There's a couple of issues with all of this. A frustration that I have long held with TeleAtlas is the inaccuracy of their mapping due to not properly setting control points - control point of the base of the map (the "picture" that we see) is not aligned with the control point related to POIs and addresses, which leads to your house being around a mile down the road from where it's actually at. For Google, for Benz owners, for real estate agents and a bunch of the rest of us using devices that rely on TeleAtlas data - that's a problem (duh), and I only get that stuff fixed when I hire my Dutch translator. I've lost hair and time over this crap, and I'm not the only one. Google addressed this by hiring a bunch of drivers and investing billions - that's billions with a "B" - in high-resolution imagery satellites to take pictures of the world; Google sold those satellites to an imagery company last year with an agreement that Google will have access to products from that company.

Regarding the politicking, that's a bit of a tricky one.
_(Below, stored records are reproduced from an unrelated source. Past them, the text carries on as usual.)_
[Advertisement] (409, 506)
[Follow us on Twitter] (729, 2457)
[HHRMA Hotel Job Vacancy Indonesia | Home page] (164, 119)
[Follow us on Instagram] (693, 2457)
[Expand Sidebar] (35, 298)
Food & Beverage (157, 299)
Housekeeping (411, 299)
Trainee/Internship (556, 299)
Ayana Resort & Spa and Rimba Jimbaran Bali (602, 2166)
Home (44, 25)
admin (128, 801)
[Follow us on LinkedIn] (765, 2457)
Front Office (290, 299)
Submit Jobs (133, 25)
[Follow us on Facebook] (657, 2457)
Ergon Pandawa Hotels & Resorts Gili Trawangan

If Apple really wants to get a decent product in its devices, I'd approach Verizon with a bit of coin on the table. Verizon owns AOL, which owns MapQuest - believed to be the second-most widely used mapping service after Google's product. Going "open-source" here might not be an option, contractually, as AFAIK the open-source options rely partly/wholly on MapQuest data for mapping and traffic/routing (plus OSRM - "Open Source Routing Machine"). With the way Verizon is closing down some of their purchases, they might be open to selling MapQuest to Apple.
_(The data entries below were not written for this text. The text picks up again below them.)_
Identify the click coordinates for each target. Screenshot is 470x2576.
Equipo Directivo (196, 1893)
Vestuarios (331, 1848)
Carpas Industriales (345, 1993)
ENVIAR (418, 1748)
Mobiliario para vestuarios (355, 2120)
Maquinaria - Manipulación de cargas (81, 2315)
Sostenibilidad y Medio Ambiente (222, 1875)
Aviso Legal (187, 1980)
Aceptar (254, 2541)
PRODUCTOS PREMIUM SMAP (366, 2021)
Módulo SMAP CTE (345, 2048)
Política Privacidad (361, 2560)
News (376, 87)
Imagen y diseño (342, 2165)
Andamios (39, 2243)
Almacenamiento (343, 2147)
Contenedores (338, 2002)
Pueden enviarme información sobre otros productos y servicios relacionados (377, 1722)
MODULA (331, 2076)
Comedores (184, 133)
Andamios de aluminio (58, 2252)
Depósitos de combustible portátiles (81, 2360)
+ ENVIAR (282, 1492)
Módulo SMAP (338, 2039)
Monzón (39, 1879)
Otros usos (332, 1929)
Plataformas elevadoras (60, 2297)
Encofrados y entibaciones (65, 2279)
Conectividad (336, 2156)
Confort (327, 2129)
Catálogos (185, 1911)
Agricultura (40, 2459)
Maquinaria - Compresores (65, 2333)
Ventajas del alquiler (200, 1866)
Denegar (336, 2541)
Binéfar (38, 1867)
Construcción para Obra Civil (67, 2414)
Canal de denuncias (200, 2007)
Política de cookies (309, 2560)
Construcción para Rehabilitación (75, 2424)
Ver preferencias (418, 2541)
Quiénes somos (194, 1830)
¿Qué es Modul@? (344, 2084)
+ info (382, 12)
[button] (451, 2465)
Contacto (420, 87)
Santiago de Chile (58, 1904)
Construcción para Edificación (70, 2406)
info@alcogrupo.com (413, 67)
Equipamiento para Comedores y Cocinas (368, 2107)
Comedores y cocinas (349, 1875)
In closing this out, Apple could just throw money at base data and then overlay their own custom work on top of it, just as they've been leasing base data from providers around the world. Mercedes has told the owners of its older vehicles that last year is the end of map updates - they are TeleAtlas-based (and about as inaccurate as Apple Maps is in some areas!) - and they're starting to put HERE WeGo map data in their newer vehicles (I'm not moving on from my E63 anytime soon anyways...). Two of my largest clients are moving away from TeleAtlas as well, buying data from Verizon's MapQuest, and another one is buying direct from MS. I wouldn't be surprised if TomTom is in its second phase of panic (the first being when their nav device prices tanked after Google Maps hit the street) and considering shopping TeleAtlas around.

Apple's farming out some of this work to designers/engineers in India leads me to believe that they're serious about the next step, relinquishing direct control over this work, incorporating drones for detail work, seeing Apple vehicles on the road. Yes, their work can be very accurate. Still, IMO, they've got to cut TeleAtlas loose, at least here in the US. FWIW, I have used a TomTom nav in Europe, it was great but I'd rather have Navteq/HERE data in North America. Over and out!